Coop Design System
Components

Switch

Toggle for binary settings that take effect immediately, without requiring form submission.

Preview

When to use

Use a switch for binary settings that take effect immediately — no form submission required. Examples:

  • Enabling or disabling notifications.
  • Turning a feature on or off in a settings panel.
  • Activating or deactivating an account preference.

When not to use

  • Don't use a switch when the change requires confirmation before taking effect — use a Checkbox in a form with a save action.
  • Avoid switches for multi-option choices — use Radio or Select.
  • Don't use a switch as a form field that is submitted with other data unless the design intentionally defers the effect to form submission.
  • If it’s a question where the user is making a choice (even if it’s just yes/no), use Radio.

Behaviour

Clicking or tapping the switch toggles it between checked (on) and unchecked (off). The change takes effect immediately.

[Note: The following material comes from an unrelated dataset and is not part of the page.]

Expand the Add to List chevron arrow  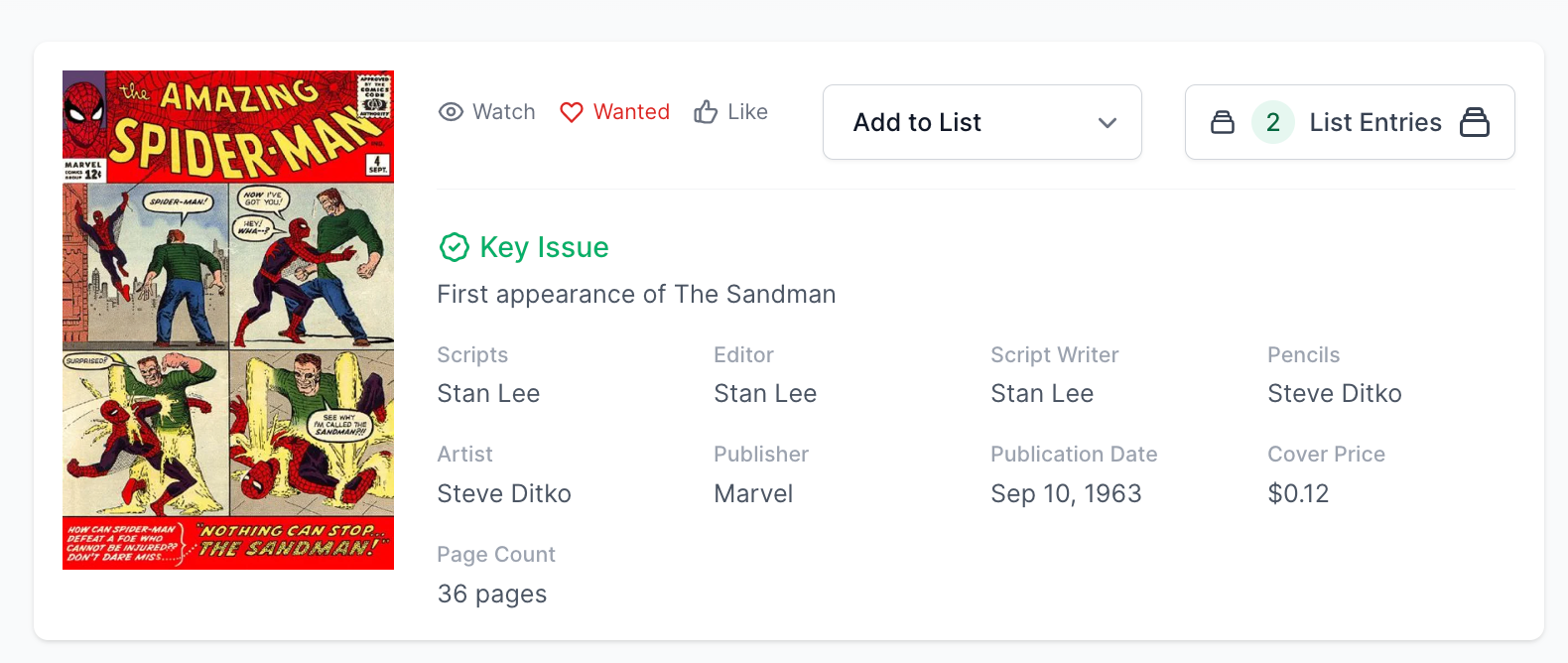[1108, 123]
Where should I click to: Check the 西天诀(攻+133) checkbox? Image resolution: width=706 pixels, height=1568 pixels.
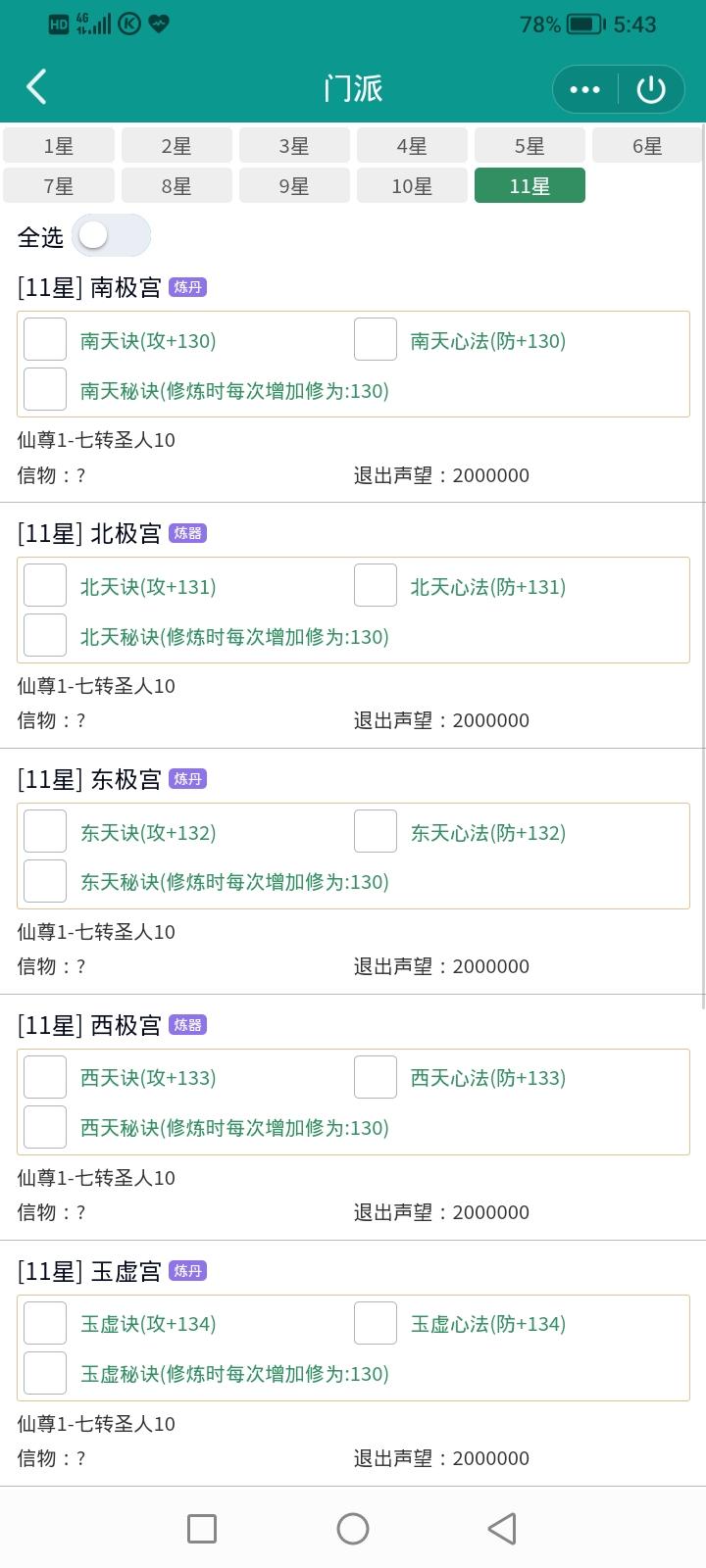pyautogui.click(x=45, y=1078)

The label describes what the switch controls — not what it will do when toggled. It should be clear in both states (e.g., "Dark mode" is better than "Enable dark mode").

If you’re choosing between switch and radio: a switch is a setting (a state of the product). A radio group is a choice the user answers.

Anatomy

  • Track — the pill-shaped background. Visually different in checked vs. unchecked states (typically green vs. grey).
  • Thumb — the circular handle that slides within the track to indicate the current state.
  • Label — describes the setting being controlled. Typically placed to the right of the switch.

Variants

  • Default (interactive) — the switch can be toggled by the user.
  • Read only — the switch displays the current state but cannot be changed by the user. The current value is preserved and visible.

Both variants are available in Checked and Unchecked states.

States

  • Unchecked (off) — the feature or setting is inactive; the thumb is on the left.
  • Checked (on) — the feature or setting is active; the thumb is on the right.
  • Hover — the track highlights when the cursor moves over the switch.
  • Focus — a visible focus ring appears when the switch is navigated via keyboard.
  • Read only — the switch shows the current state but is not interactive.
  • Disabled — the switch is non-interactive and visually reduced, in either checked or unchecked state.

Placement & layout

Switches sit inline with their label. The label should appear to the right of the switch for standard left-to-right layouts.

In a settings list, align all switches to the same edge (typically right-aligned) with the label to the left. Keep a consistent tap target height — the entire label-and-switch row should be tappable, not just the toggle itself.

Accessibility

  • The switch must use role="switch" with aria-checked="true" or aria-checked="false" to communicate its current state.
  • The switch must have an accessible label — either a visible <label> element or aria-label.
  • Keyboard: Tab to focus, Space to toggle.
  • State changes must be announced immediately to screen readers. Because the switch is role="switch", changing aria-checked handles this automatically.
  • Read-only switches should use aria-readonly="true" and communicate to screen readers that the control cannot be changed.
  • Checkbox — for deferred binary choices in a form context.
  • Radio — for selecting one option from a set of mutually exclusive choices.